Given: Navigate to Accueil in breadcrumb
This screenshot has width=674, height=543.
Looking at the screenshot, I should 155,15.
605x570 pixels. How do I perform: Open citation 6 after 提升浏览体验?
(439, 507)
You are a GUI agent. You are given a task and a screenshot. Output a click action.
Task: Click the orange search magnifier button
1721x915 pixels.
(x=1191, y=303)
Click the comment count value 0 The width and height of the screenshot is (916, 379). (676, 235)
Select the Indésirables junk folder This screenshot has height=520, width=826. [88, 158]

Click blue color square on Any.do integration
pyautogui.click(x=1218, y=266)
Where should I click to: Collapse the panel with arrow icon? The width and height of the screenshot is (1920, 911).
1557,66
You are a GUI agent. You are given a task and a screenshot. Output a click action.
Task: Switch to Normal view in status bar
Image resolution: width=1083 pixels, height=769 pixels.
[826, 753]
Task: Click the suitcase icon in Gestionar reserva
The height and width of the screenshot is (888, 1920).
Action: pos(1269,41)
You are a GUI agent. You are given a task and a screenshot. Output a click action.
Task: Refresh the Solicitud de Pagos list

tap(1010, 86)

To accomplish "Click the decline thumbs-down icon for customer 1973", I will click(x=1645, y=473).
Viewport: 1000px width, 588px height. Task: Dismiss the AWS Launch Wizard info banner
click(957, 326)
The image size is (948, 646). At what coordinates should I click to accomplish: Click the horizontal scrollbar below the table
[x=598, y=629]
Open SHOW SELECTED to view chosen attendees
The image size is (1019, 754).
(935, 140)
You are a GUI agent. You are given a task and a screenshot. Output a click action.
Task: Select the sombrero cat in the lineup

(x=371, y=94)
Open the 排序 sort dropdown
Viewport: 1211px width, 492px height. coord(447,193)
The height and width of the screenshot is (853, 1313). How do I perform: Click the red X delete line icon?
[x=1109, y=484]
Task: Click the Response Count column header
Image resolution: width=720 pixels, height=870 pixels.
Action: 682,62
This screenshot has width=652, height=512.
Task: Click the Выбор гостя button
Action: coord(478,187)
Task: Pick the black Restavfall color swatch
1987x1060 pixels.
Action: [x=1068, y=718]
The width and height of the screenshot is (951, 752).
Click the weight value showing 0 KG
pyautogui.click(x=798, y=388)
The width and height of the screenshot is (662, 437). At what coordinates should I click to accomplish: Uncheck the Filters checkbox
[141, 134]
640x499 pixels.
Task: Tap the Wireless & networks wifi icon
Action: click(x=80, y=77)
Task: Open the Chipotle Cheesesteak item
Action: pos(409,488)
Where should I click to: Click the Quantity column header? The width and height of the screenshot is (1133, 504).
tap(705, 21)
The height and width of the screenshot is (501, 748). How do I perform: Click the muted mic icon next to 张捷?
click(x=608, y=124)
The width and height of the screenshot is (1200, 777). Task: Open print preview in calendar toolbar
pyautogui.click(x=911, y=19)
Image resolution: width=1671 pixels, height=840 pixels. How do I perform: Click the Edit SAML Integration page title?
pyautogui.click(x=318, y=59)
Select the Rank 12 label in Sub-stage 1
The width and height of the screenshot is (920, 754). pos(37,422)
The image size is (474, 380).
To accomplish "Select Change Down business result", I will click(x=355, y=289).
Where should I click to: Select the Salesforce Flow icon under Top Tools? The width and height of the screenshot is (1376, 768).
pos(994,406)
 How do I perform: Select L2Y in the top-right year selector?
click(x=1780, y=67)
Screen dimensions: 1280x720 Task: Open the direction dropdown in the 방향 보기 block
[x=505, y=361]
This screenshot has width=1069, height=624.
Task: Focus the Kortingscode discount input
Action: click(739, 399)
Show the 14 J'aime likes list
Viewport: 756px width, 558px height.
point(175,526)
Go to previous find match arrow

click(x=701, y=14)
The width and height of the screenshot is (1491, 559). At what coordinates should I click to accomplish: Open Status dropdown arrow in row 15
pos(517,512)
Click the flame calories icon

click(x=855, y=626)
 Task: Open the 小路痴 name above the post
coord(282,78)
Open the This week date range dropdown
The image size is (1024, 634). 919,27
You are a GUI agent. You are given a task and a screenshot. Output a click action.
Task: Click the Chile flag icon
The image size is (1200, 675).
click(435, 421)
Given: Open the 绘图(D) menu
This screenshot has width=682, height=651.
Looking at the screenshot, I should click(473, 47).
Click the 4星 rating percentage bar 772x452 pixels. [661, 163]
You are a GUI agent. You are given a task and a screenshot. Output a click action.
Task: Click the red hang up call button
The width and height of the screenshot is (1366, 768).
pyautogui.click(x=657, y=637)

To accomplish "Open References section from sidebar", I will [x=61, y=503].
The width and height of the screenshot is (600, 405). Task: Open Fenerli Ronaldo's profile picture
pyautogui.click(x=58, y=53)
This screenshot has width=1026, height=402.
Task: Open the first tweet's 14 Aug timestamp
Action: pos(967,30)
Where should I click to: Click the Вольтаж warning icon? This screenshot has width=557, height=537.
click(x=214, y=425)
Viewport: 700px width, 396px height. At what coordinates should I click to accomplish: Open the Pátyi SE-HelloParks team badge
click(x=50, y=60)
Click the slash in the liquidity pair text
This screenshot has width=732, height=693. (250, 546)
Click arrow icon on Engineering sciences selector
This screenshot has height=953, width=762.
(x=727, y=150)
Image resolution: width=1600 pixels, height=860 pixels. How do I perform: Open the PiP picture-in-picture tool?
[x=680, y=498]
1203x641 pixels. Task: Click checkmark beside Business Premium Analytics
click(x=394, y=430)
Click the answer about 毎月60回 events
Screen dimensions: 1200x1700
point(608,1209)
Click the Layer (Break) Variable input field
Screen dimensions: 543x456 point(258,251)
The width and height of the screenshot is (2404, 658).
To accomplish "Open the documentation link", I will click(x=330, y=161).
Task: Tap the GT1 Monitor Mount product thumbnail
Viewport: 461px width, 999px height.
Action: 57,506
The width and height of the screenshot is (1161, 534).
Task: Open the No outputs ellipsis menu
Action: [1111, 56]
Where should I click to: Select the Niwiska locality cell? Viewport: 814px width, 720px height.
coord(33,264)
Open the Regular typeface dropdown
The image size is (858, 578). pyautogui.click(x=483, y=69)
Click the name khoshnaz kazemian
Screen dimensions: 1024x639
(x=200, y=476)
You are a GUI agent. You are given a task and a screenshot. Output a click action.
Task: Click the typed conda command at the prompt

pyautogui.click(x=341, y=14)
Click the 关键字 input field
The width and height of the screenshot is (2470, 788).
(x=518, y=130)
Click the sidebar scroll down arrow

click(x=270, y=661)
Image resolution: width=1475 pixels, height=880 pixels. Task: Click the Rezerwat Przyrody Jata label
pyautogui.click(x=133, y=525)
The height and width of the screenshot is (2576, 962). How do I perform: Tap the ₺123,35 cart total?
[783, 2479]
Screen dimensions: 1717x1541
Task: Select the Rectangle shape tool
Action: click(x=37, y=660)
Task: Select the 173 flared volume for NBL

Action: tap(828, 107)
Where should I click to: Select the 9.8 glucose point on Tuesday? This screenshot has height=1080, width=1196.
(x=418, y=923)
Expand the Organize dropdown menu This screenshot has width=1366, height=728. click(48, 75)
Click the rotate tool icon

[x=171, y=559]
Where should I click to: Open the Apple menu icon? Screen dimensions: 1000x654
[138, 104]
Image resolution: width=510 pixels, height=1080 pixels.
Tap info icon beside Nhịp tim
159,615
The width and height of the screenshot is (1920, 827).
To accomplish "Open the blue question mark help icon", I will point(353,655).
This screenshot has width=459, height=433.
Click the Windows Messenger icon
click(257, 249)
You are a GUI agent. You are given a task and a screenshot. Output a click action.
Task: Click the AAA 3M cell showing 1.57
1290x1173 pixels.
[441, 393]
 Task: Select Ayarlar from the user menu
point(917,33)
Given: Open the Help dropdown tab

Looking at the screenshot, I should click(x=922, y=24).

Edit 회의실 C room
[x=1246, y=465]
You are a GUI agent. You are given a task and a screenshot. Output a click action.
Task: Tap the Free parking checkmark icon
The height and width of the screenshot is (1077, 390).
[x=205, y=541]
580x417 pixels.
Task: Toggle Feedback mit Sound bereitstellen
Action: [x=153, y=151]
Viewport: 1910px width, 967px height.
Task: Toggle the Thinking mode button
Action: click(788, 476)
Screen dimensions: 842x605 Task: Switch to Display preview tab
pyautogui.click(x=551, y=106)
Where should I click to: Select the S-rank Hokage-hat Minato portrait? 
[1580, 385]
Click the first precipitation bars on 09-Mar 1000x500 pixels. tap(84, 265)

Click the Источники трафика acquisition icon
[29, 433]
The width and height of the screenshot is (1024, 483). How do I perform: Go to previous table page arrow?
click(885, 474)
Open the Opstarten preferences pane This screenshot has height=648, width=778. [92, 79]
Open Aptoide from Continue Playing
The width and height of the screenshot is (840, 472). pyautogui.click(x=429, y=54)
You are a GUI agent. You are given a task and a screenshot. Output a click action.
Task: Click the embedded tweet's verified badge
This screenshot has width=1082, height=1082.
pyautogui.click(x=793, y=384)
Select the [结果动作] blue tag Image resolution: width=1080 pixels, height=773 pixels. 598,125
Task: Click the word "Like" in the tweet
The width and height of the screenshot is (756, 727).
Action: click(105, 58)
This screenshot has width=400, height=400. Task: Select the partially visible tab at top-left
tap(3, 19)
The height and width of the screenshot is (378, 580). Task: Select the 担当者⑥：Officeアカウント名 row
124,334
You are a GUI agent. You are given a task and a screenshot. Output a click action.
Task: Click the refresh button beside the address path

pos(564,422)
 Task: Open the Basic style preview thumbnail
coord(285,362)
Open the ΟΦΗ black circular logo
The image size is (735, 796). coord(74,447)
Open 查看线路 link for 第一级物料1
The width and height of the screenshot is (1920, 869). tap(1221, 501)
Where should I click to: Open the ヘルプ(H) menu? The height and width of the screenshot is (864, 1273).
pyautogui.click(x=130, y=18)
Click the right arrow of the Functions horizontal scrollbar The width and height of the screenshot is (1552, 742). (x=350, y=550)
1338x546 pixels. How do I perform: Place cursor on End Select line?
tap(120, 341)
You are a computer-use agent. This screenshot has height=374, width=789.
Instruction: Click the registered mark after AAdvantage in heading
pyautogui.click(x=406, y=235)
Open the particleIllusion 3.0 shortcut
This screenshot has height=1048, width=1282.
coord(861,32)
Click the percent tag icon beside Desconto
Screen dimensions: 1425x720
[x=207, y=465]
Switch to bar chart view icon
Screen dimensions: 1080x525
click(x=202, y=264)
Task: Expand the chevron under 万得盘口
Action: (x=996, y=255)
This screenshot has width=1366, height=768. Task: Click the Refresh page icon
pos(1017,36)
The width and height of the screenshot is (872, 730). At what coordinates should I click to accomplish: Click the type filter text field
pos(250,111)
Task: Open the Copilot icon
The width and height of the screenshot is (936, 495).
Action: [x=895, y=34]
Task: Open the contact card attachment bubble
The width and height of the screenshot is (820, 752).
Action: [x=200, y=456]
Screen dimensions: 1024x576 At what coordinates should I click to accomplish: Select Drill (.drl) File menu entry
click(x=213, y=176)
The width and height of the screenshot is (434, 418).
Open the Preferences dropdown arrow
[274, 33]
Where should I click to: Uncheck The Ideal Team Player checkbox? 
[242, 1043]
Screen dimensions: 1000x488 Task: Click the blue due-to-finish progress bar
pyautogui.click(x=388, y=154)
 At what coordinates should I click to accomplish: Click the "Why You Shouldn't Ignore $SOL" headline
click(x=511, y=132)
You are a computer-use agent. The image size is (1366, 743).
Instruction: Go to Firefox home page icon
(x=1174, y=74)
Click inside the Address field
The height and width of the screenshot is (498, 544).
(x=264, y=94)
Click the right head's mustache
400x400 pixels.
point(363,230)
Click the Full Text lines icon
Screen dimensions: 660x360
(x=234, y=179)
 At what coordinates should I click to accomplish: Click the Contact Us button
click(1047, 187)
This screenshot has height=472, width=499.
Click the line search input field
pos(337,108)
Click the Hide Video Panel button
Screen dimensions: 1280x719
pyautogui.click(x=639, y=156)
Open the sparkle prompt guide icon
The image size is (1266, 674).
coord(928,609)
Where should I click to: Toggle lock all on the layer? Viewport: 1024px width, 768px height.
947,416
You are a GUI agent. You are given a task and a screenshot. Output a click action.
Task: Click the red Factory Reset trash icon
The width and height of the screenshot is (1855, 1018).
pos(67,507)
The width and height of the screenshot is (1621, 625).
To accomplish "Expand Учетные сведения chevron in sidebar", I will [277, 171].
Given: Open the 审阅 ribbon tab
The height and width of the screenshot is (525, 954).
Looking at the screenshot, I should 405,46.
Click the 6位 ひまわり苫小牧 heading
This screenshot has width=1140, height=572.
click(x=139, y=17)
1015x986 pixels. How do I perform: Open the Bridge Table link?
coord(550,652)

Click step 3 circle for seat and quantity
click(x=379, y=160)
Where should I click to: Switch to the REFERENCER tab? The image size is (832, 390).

**Requirement:**
Reproduce, character for character, only the lines of the preceding data that start at the line with "Click the slash in the liquidity pair text" and end at the line with "Task: Tap the GT1", both included.

**Task response:**
Click the slash in the liquidity pair text
This screenshot has width=732, height=693. (250, 546)
Click arrow icon on Engineering sciences selector
This screenshot has height=953, width=762.
(x=727, y=150)
Image resolution: width=1600 pixels, height=860 pixels. How do I perform: Open the PiP picture-in-picture tool?
[x=680, y=498]
1203x641 pixels. Task: Click checkmark beside Business Premium Analytics
click(x=394, y=430)
Click the answer about 毎月60回 events
Screen dimensions: 1200x1700
point(608,1209)
Click the Layer (Break) Variable input field
Screen dimensions: 543x456 point(258,251)
The width and height of the screenshot is (2404, 658).
To accomplish "Open the documentation link", I will click(x=330, y=161).
Task: Tap the GT1 Monitor Mount product thumbnail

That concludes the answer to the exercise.